Customs liquidated ITC’s March 1994 shop towel entry at the rate determined in the

third administrative review. This resulted in $17,779.92 in additional antidumping duty

being owed with respect to the entry. ITC protested the liquidation, pointing to 19

U.S.C. § 1504(d).   Section 1504(d) provides that “[e]xcept as provided in section

1675(a)(3) of this title,” when a suspension of liquidation is removed, Customs shall

liquidate the entry, unless liquidation is extended, within six months after receiving

notice of the removal from Commerce. The statute also provides that “[a]ny entry . . .

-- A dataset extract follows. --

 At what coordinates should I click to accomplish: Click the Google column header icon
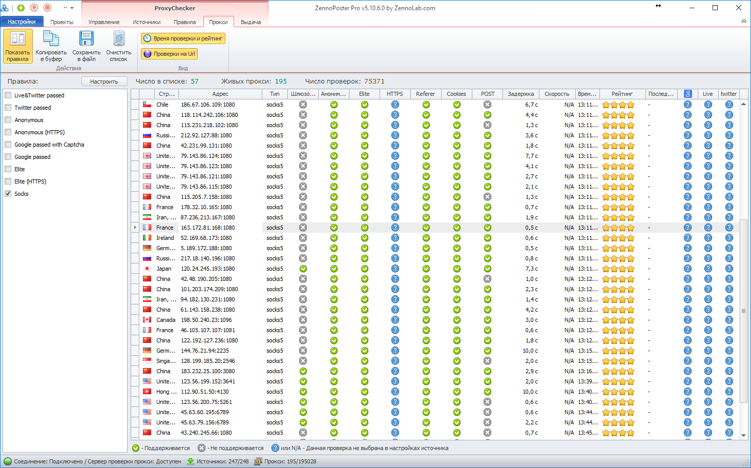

not liquidated by Customs within six months after receiving such notice shall be treated

as having been liquidated at the rate of duty, value, quantity and amount of duty

asserted at the time of entry by the importer of record.”     Id.   ITC argued that the

suspension of liquidation was removed in this case on October 30, 1996, when the

results of the third administrative review were published. Therefore, according to ITC,

pursuant to section 1504(d), the March 1994 entry was deemed liquidated six months

later on April 30, 1997, at the rate in effect (2.72%) and the amount of duty deposited

($1962.48) at the time of entry.    After Customs denied the protest, ITC paid the

increased antidumping duty.

                                           II.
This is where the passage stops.